• **TRY IT**: Repeat only the lines below that run from the line with "Task: Enable the Title checkbox" to the line with "1568x504 pixels.", ends included; skip every picture.

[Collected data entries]

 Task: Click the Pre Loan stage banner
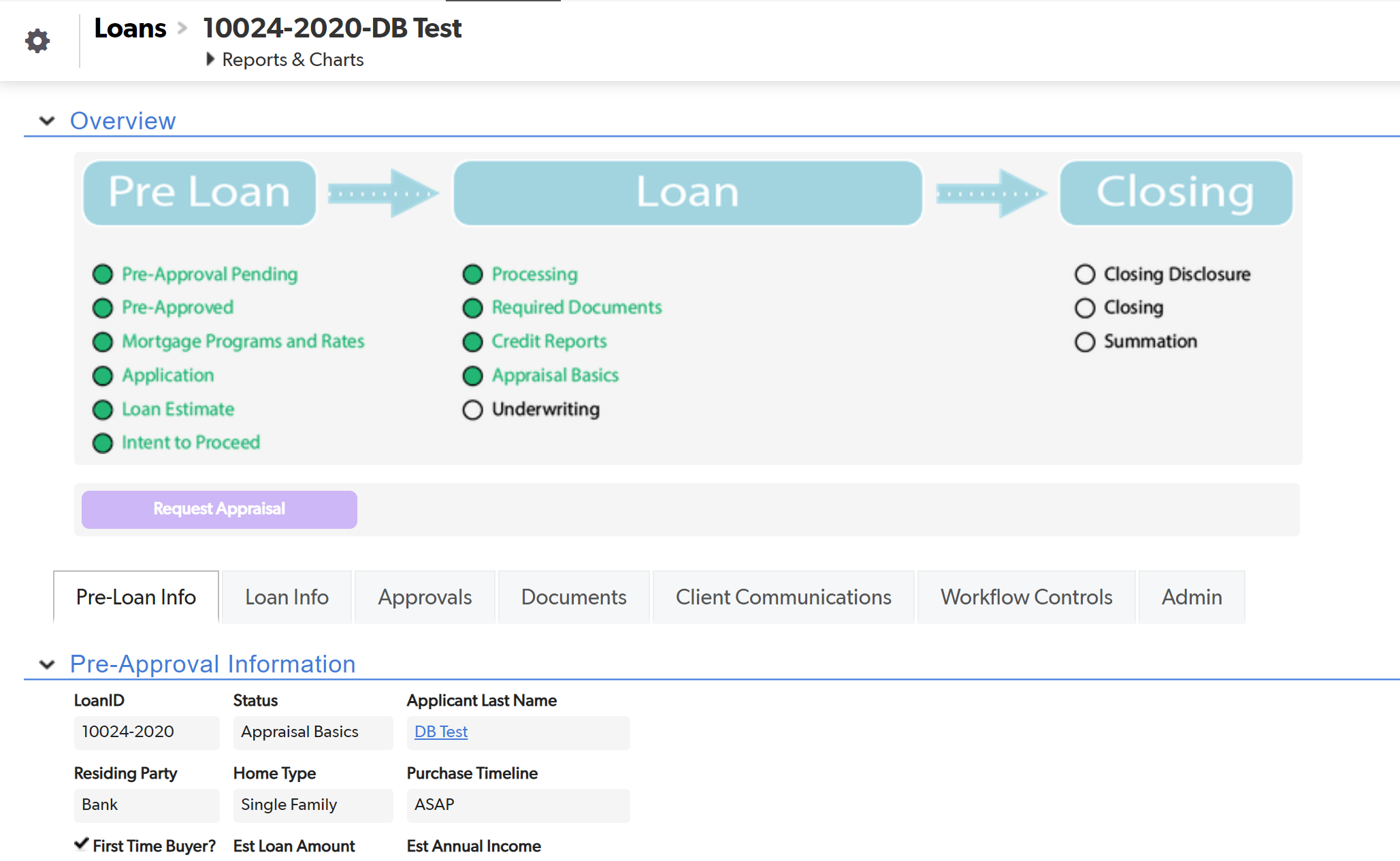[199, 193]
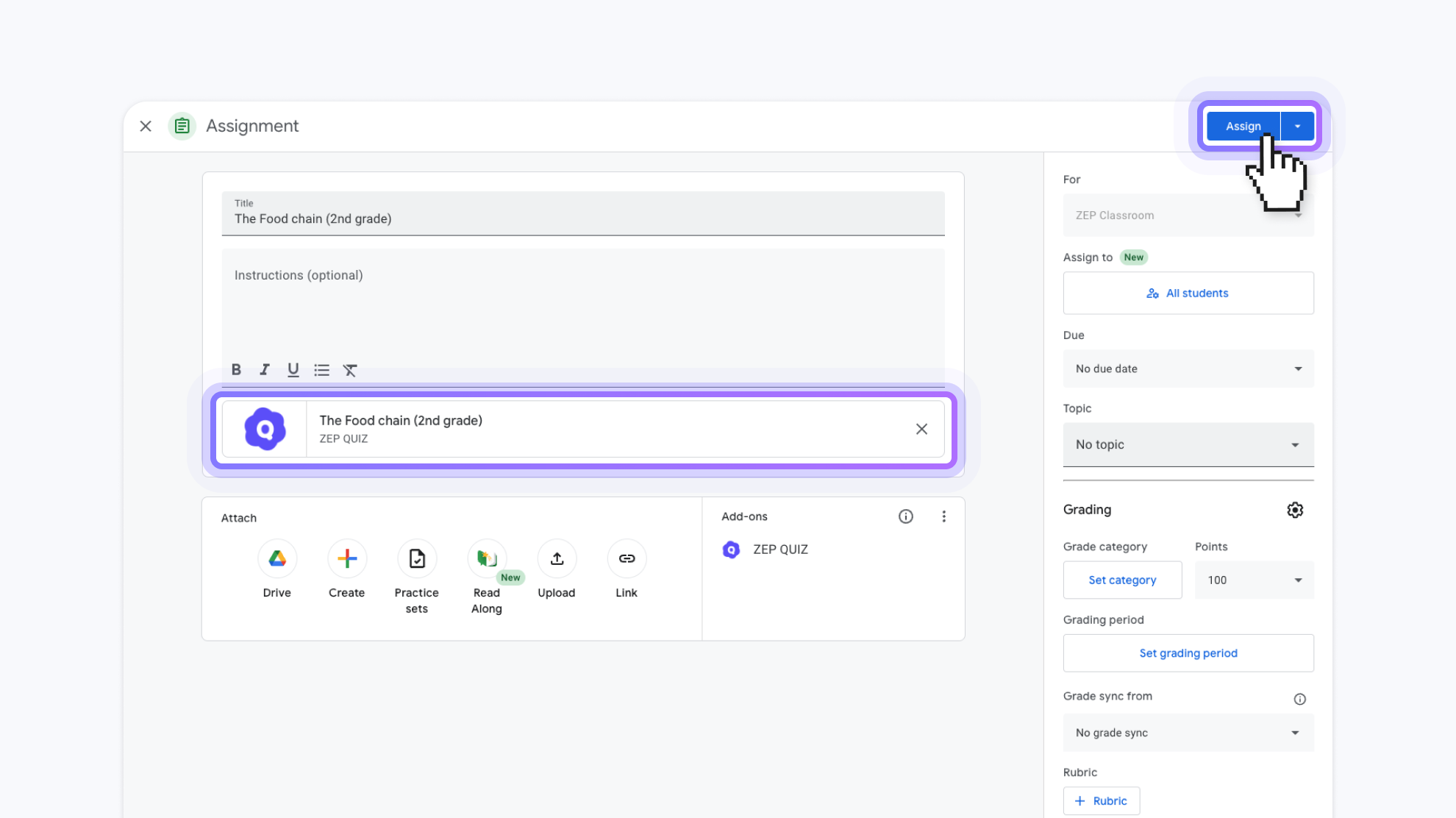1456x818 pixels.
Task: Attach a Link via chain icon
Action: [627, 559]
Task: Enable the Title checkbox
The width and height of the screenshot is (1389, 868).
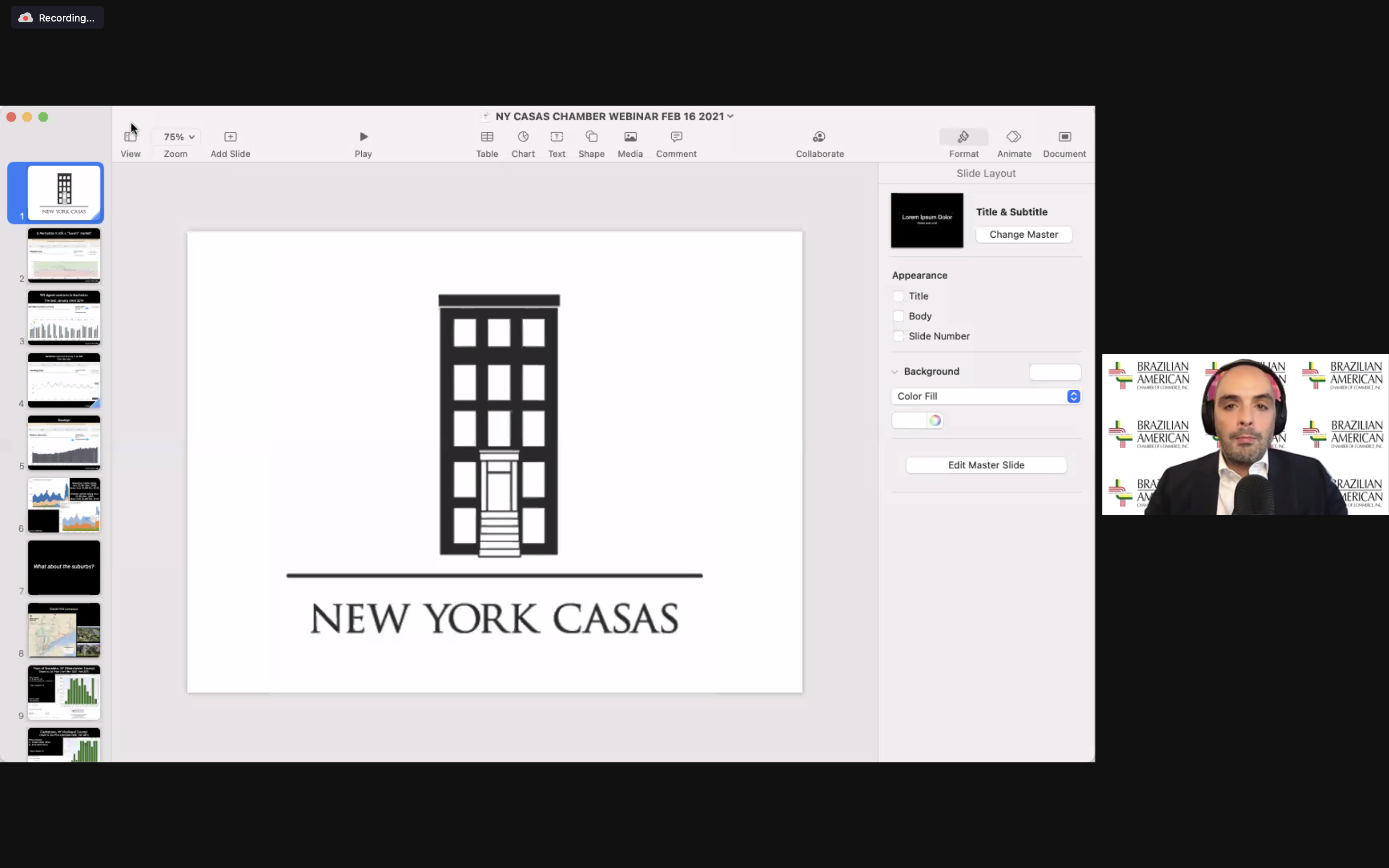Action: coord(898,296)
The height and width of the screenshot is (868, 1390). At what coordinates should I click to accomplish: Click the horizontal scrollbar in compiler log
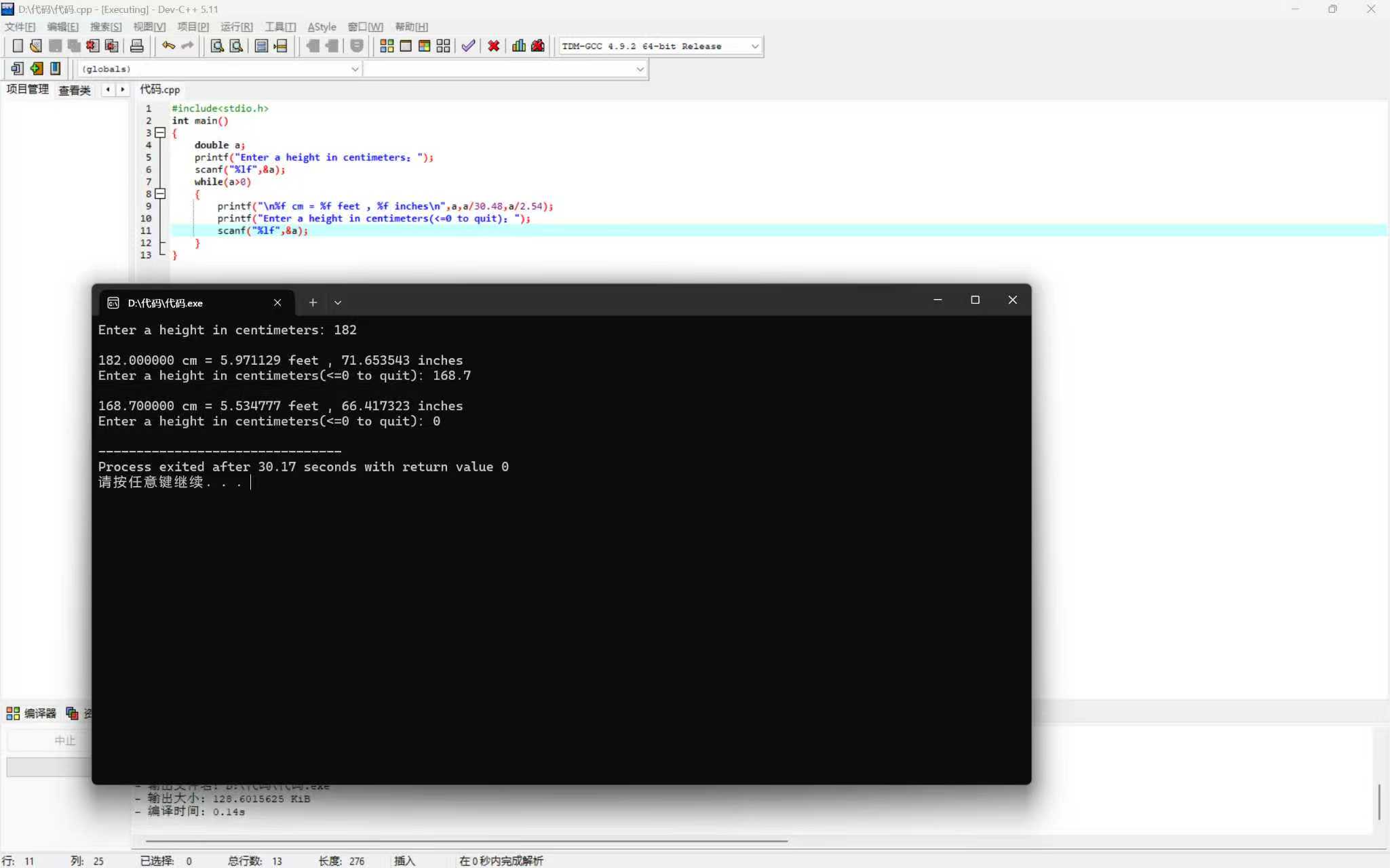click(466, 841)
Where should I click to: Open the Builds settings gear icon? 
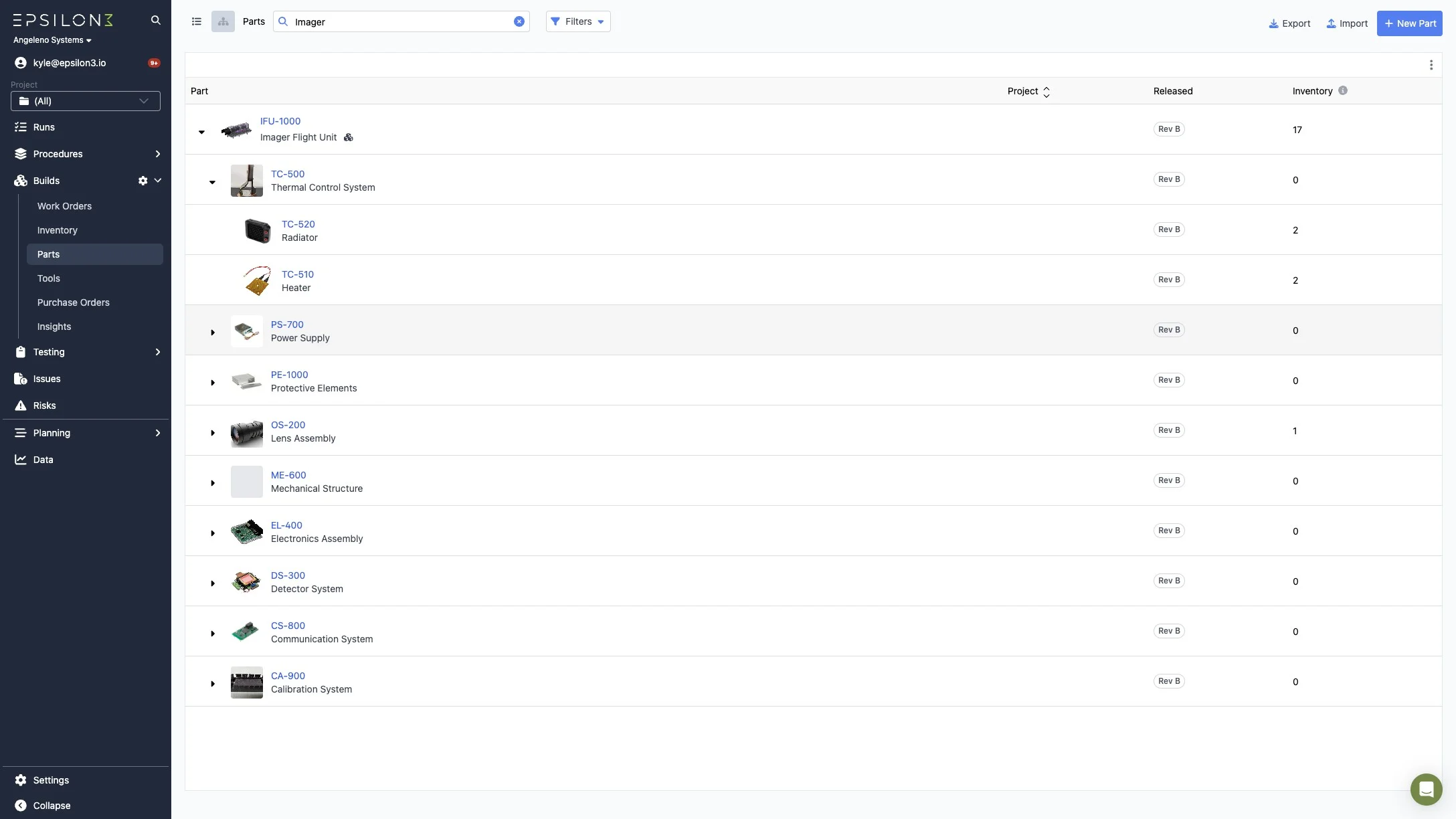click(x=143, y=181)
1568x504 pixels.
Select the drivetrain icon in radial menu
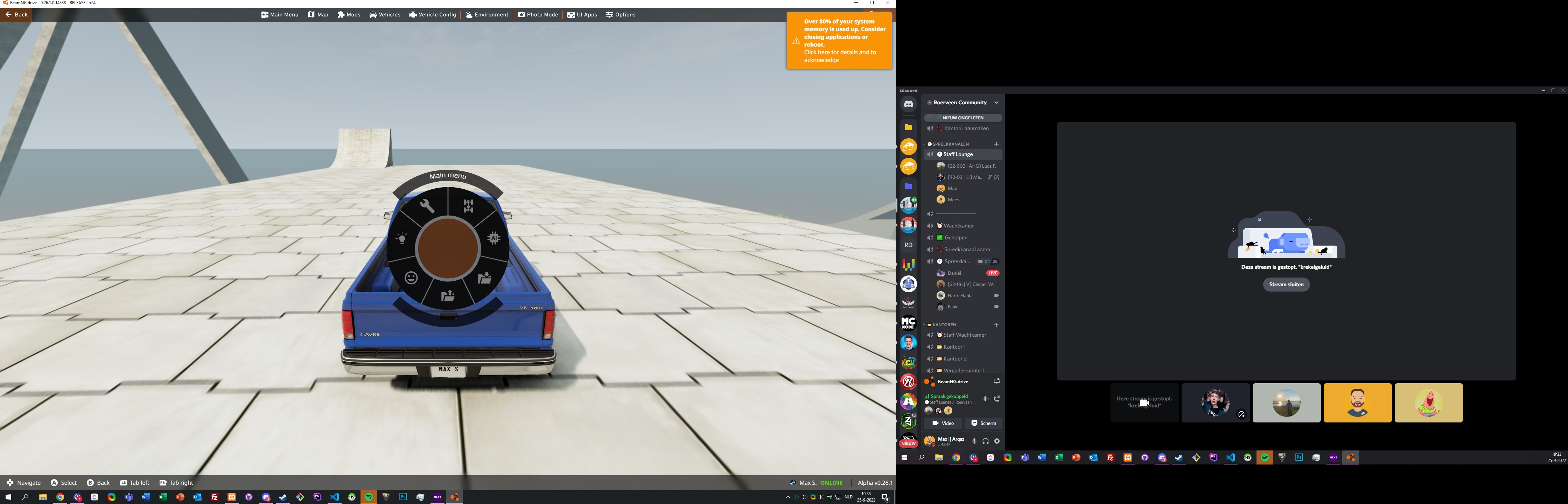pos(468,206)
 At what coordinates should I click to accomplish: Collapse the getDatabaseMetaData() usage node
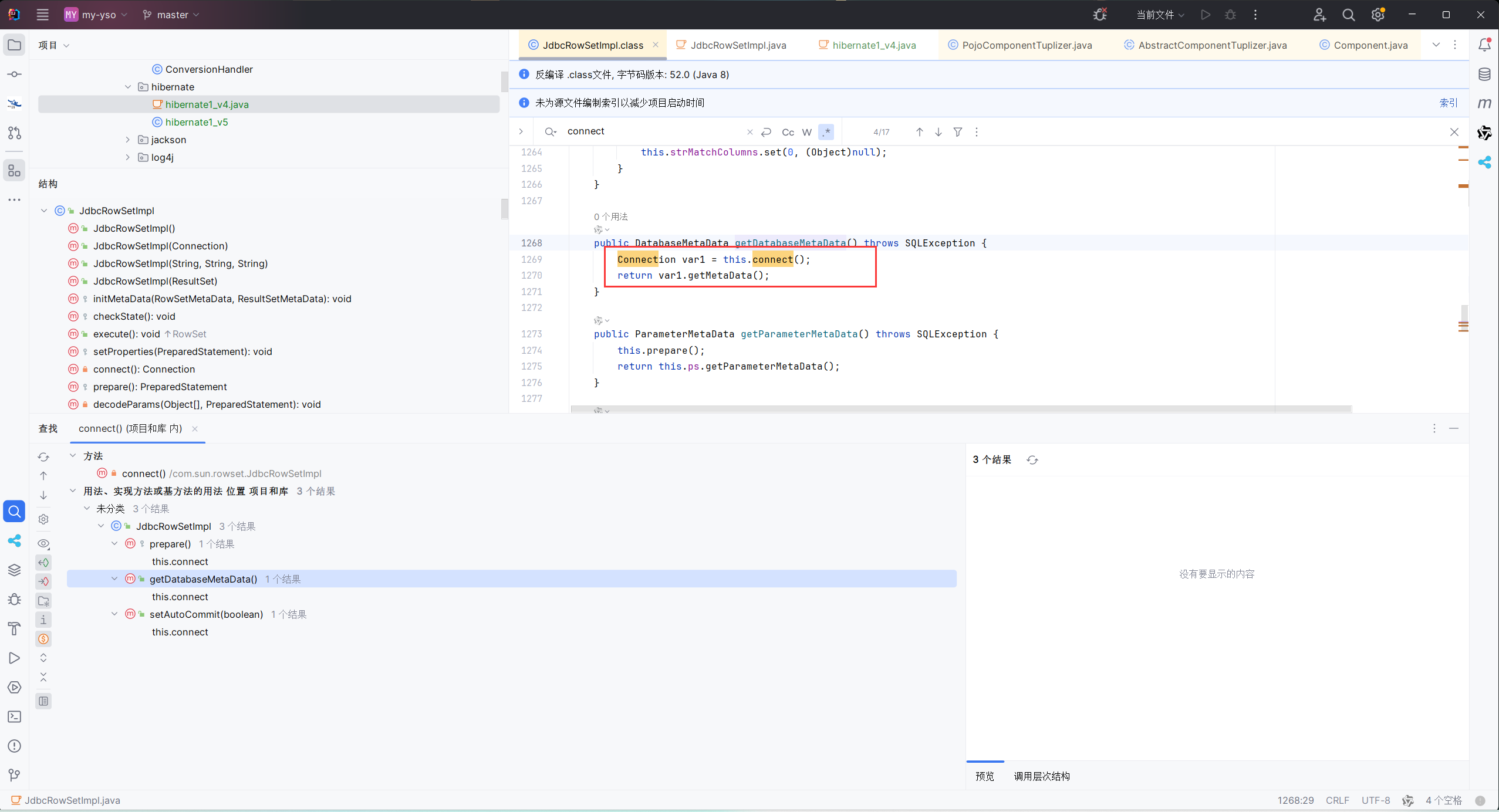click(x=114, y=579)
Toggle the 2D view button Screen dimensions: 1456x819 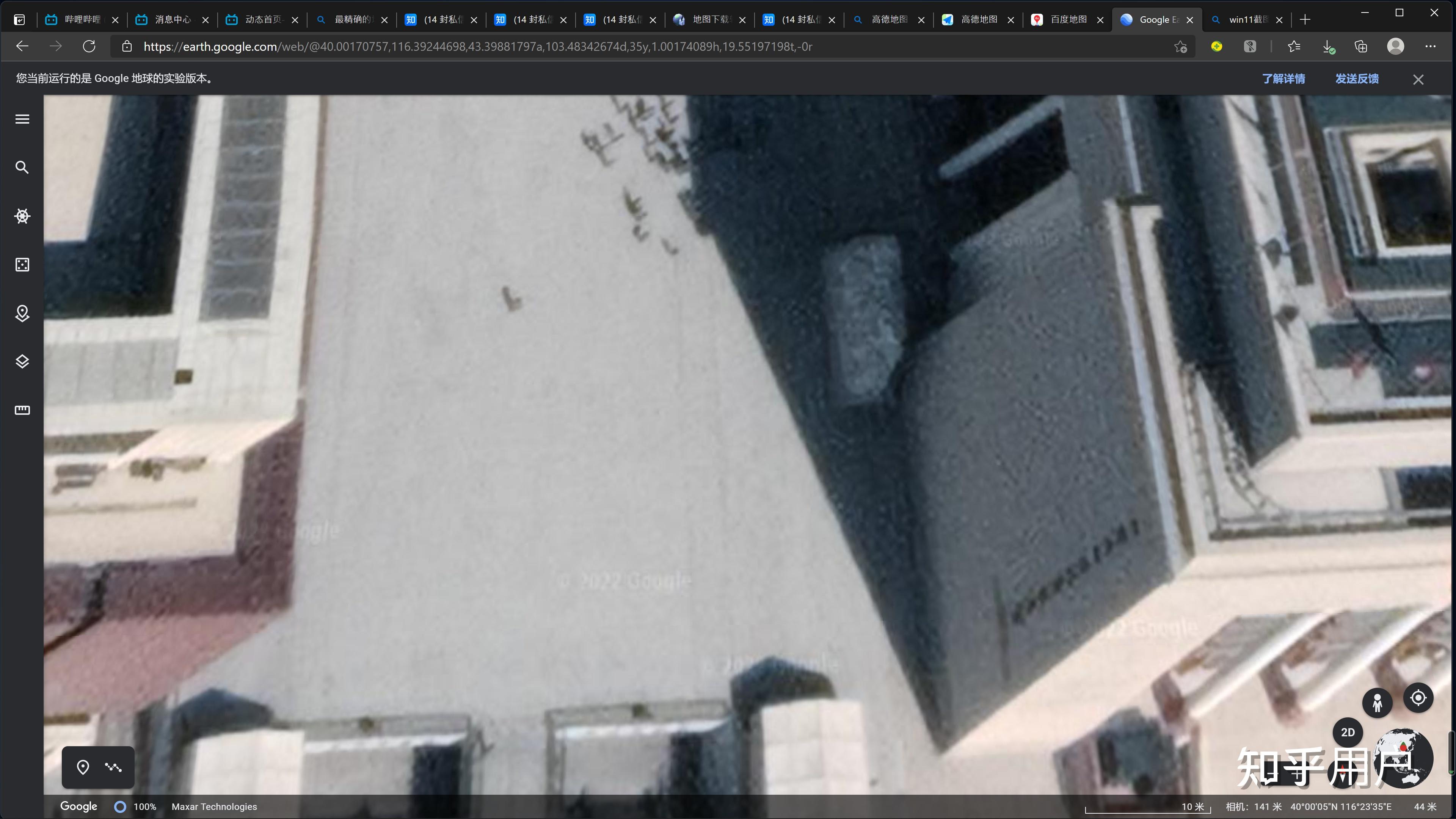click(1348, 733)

• **TASK RESPONSE**:
Task: Enable the Title checkbox
The width and height of the screenshot is (1389, 868).
Action: coord(898,296)
The height and width of the screenshot is (868, 1390). At what coordinates should I click to accomplish: Click the horizontal scrollbar in compiler log
click(466, 841)
Where should I click to: Open the Builds settings gear icon? 
click(x=143, y=181)
1568x504 pixels.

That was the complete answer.